EUGENE - The Prefontaine Classic’s Distance Night in Eugene turned out well for the favorites in the field events.
Joe Kovacs and Pawel Fajdek dominated the shot put and hammer throw, respectively, while Sandra Perkovic came from behind to prevail in the discus, and Brittney Reese’s first long jump held up for the win.
Reigning world champion Kovacs created the most excitement with a sensational series of throws in the men’s shot, which culminated with a mark of 72-07.25 on his final throw. His victory continued a remarkable Pre Classic tradition, as American throwers have won every one of the shot put competitions held at this meet.

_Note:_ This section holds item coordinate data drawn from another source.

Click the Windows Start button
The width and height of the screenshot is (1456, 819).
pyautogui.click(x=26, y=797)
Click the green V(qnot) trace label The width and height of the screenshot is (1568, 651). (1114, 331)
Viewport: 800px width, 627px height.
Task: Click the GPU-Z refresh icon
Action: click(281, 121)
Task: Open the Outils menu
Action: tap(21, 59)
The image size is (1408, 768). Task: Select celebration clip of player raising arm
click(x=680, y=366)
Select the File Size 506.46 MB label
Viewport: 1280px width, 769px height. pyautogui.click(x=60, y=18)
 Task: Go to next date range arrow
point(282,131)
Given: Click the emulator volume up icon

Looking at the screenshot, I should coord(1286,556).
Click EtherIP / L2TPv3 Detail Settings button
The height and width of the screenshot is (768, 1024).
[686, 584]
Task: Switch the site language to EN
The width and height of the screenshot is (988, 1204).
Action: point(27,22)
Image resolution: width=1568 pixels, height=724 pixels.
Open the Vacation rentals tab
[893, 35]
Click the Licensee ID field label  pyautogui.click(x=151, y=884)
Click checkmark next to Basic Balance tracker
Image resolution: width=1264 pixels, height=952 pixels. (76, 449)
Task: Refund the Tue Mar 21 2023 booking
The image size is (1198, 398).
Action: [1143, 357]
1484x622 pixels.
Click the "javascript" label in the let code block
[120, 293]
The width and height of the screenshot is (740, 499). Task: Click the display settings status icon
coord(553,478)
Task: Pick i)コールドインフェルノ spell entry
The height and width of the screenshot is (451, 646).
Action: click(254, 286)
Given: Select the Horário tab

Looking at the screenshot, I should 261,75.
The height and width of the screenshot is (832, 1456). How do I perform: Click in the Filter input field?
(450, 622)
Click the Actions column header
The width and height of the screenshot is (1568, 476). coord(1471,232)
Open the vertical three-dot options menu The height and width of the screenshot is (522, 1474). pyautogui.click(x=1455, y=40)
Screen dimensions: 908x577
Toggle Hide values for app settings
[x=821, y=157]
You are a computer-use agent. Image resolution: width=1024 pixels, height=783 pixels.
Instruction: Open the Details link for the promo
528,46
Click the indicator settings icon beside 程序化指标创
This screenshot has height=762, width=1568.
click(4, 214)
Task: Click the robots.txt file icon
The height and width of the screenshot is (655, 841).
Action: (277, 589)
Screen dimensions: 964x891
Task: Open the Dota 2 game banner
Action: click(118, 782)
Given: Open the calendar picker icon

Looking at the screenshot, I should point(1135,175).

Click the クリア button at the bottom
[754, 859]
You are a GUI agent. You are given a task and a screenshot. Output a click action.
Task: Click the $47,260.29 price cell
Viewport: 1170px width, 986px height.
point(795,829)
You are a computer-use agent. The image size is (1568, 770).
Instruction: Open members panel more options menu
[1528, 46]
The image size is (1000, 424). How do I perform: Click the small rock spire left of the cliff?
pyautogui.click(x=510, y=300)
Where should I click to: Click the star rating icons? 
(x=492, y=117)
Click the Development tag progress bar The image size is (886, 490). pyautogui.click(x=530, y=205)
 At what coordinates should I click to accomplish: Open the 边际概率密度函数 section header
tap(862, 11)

Kovacs took the lead from Tom Walsh of New Zealand on his third attempt with a 69-9, then increased that mark on each of his next three throws. His winning mark extended his world lead by more than two feet, giving him a lot of confidence going into the Olympic Trials in just over a month.
“We’re taking it a little bit slower this year and I’m really building up because you guys know that July 1 st is the only day that counts,” Kovacs said in reference to the Trials shot put finals.
“Every year the Americans in the shot put are going to show up for the Olympic Trials and I just got to be ready for that. In 2012 I was fourth (at the Trials). I was that guy that PR’d by half a meter and almost knocked somebody off the team. I feel confident going into it but you always have to watch out for that guy because that was me last time.”
Like Kovacs, Sandra Perkovic of Croatia also took a little while to get warmed up on a cool evening at Hayward Field. Perkovic fouled on two of her first three throws, and was just fourth at 205-10 going into the final three attempts. But the four-time world number one in the discus found her groove on her fifth throw, spinning the discus out 20 feet further to a winning mark of 225 feet, nearly 11 feet farther than runner-up Nadine Mueller of Germany.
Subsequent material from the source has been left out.